━━ ESTRATTO DELLA PAGINA

Domanda:
Cosa? Che valore ha un'affermazione o una teoria la cui serietà e validità è autocertificata?
Sasha
2013-06-26 05:57:52 UTC
Detto all'inverso, dire che un'affermazione, un discorso, una teoria che si è enunciata sono seri, validi, veritieri, attendibili, corretti, li rende davvero tali?

Avete presente il film "Le Crociate"? Avete presente la scena prima della battaglia finale in cui il personaggio di Orlando Bloom nomina cavalieri tutti gli abitanti di Gerusalemme? Egli lo fa perché, secondo lui, "fare di un uomo un cavaliere lo fa combattere meglio".
E ci può anche stare in quel caso, poiché l'autostima contribuisce positivamente al buon esito e all'efficacia delle nostre azioni.
Ma quando parliamo di parole, di affermazioni, di ipotesi, teorie? Io non credo.
Ritengo infatti che "le chiacchiere stanno a zero", e che qualunque teoria o affermazione deve essere supportata e comprovata da fatti e deve essere quindi o verificabile nell'immediato o dimostrata portando fonti già verificate di per sé e di cui la veridicità è già stata dimostrata.
Facciamo degli esempi.

━━━━

### COMPITO RICHIESTO A
Disponi come lista JSON di stringhe le voci dalla riga con "Image resolution: width=1083" alla riga con "Select the RobotShop", una stringa per riga e senza righe vuote.
### COMPITO RICHIESTO B
Riprendi il testo sulle affermazioni autocertificate e continualo dopo la sua ultima frase.
Il testo sulle affermazioni autocertificate e le voci sono materiali distinti, senza legami tra loro.

━━ CONTENUTO DEL DATASET

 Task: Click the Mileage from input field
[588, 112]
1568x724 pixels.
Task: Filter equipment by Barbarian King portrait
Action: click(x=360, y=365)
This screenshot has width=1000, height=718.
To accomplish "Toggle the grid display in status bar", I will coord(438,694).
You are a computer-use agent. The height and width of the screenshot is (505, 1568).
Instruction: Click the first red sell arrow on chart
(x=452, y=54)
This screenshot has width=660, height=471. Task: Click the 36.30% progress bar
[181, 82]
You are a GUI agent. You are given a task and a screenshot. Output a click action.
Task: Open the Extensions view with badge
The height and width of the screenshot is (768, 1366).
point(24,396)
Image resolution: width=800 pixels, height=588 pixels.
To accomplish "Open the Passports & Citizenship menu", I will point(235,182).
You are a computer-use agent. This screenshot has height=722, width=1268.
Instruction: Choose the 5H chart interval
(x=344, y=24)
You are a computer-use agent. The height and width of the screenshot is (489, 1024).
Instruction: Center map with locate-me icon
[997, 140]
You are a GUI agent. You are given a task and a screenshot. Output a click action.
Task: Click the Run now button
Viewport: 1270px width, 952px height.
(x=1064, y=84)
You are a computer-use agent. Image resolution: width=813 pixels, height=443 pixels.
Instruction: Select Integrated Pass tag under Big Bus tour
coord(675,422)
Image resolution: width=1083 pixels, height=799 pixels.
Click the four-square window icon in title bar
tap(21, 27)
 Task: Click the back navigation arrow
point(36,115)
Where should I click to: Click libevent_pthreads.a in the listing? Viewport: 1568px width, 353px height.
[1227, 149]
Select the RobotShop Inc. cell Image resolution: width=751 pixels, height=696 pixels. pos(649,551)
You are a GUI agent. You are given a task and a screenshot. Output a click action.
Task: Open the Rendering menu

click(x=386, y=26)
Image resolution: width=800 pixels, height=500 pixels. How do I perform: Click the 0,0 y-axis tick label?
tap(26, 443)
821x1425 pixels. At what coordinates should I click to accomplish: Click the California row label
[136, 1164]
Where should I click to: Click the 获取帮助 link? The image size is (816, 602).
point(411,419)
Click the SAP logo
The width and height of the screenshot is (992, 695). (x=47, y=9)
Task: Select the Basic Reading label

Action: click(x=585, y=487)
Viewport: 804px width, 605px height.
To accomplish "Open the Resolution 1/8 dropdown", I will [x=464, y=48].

━━━━

### RISPOSTA AL COMPITO A
[
  "Image resolution: width=1083 pixels, height=799 pixels.",
  "Click the four-square window icon in title bar",
  "tap(21, 27)",
  " Task: Click the back navigation arrow",
  "point(36,115)",
  "Where should I click to: Click libevent_pthreads.a in the listing? Viewport: 1568px width, 353px height.",
  "[1227, 149]",
  "Select the RobotShop Inc. cell Image resolution: width=751 pixels, height=696 pixels. pos(649,551)"
]

### RISPOSTA AL COMPITO B
Se vi dico: "il cielo è azzurro", si tratta di un'affermazione verificabile nell'immediato; basta affacciarsi dalla finestra e ognuno può verificarlo di per sé.
Se vi dico: "Svetonio parla male di Caligola", teoricamente dovrei citare dei passi in cui Svetonio effettivamente parla male di Caligola; se poi non lo faccio o ritenete che abbia falsato le citazioni nel riportarle, potete prendere la vostra copia di Svetonio e ricontrollare voi stessi. Se poi non vi fidate nemmeno della vostra copia di Svetonio, potete farvi una bella edizione critica in grazia di Wilamowitz e vedere se quello è o no il testo più fedele possibile di Svetonio.
Ogni cosa che si dice insomma, se è vera, avrà dei fatti concreti, dei supporti materiali e reali su cui basarsi che ne certificano la veridicità.
Perché non ricorrervi?
Se non vi si ricorre, come si può definire una propria affermazione, ipotesi, teoria "attendibile, seria, valida"?
Inoltre, in una discussione potrebbe capitare che il proprio interlocutore, alle (magari anche fondate) obiezioni mosse alla sua "teoria", risponda proprio in questo modo con un "le mie affermazioni sono valide, veritiere, serie, attendibili etc. etc.". E' una vera risposta?
A me questa cosa me ne fa venire in mente altre due:
1) il "è così perché sì, perché è fentasi", tanto inviso alla nostra divina et rosea Gamberetta.
2) il negare, negare e negare l'evidenza, sempre e comunque dei "kattivi" di X-Files (o perlomeno a metà della seconda stagione sembrano ancora tali, non spoilerate, grazie).
Insomma, un comportamento non proprio corretto.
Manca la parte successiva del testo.